Beginning the first day of this spring semester, health service representatives could be seen posting new signs and leaving baskets of candy and informative anti-smoking cards in the areas frequented by school smokers.

While hopes were high for a positive outcome to this tactic, Polly Rose, a registered nurse and community educator for Health Services said that little has changed.

“Smokers are not complying,” Rose said. “The students have been tearing down the signs, and ignoring the faculty’s request to take their smoking off-campus.”

While the mission statement of the “Healthy Campus 2007 Act” states that the decision for a
smoke-free campus is due to “the health related problems associated with second-hand smoke” Rose said this is not the only concerning issue. The litter caused by discarded cigarette butts is forcing the custodial department to focus it’s attention on the “smoking areas” as opposed to the rest of the campus.

“It is costing the school money to pay me to put up these signs repeatedly, when I could be working on other important issues on campus,” said Rose.

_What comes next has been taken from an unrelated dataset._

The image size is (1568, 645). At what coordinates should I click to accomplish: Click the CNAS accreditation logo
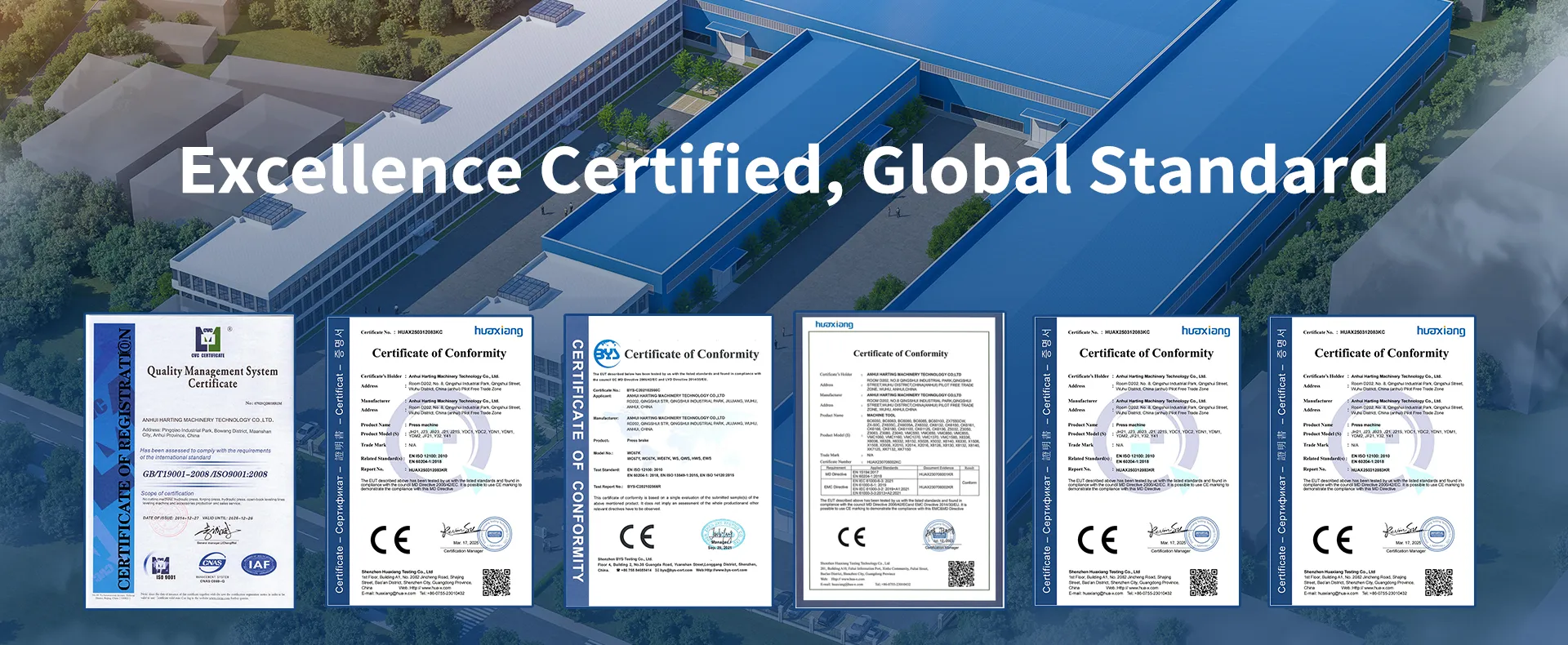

While these issues may be of valid concern, the reaction from some student smokers has not been fully sympathetic.

“I don’t have a problem not smoking everywhere on campus, but I think its unfair for them to not let us have at least one smoking area with ash trays so we could dispose of our cigarettes properly,” said Mitch Arbol, a second year student at Mesa.

hen asked why he, like many other students, refused to stop smoking after being confronted by a faculty member in the school parking lot, he said, “Based on the perimeters shown in the school catalog, I’m not technically breaking any rules.”

In fact, this was a statement made by many of the students questioned about their on-campus smoking habits, and based on the clearly stated “smoke-free” perimeter in the printed and online catalog, they are right.

“The catalog is incorrect,” said Rose when questioned about the stated perimeter. According to Rose, the only places that the students can technically smoke are in the canyon adjacent to the school, which is not advised due to the fire hazard, and in your car, off campus.

The Associated Student Government, or ASG, led the student campaign for a smoke-free campus and agreed upon the perimeter that it would entail. According to Health Services, it is the responsibility of the ASG to petition for the necessary changes to be made to the currently stated perimeter.

“The perimeter in the catalog doesn’t reflect the updated non-smoking perimeter, because the catalogs were printed last year,” said Bahawa Nimaga, ASG Vice President. Nimaga said there are no current plans to revise the catalog.

While it seems like little movement is being made to resolve this issue, ideas are being formulated.

“Maybe the smokers wouldn’t have to hide in the stairwells and parking lots if they just made a certain smoking area for them. As a non-smoker, I feel like that seems fair for all students,” said Janet Potenza, a first year student.

While other San Diego schools like Grossmont Community College have created designated smoking areas for students, it would be up to the ASG to petition for the revision to the current policy.

Rose said one idea is a student led anti-smoking support group. “The belief is that the students are mature enough to uphold the laws set by their peers,” said Rose, who maintains that continuing the non-smoking campaign is the best approach.

The one thing that is certain is that the current situation isn’t working.

“If the students want change, they should bring it up with the ASG,” said Rose, ” and if the smokers want a place to smoke, they need to fight for it.”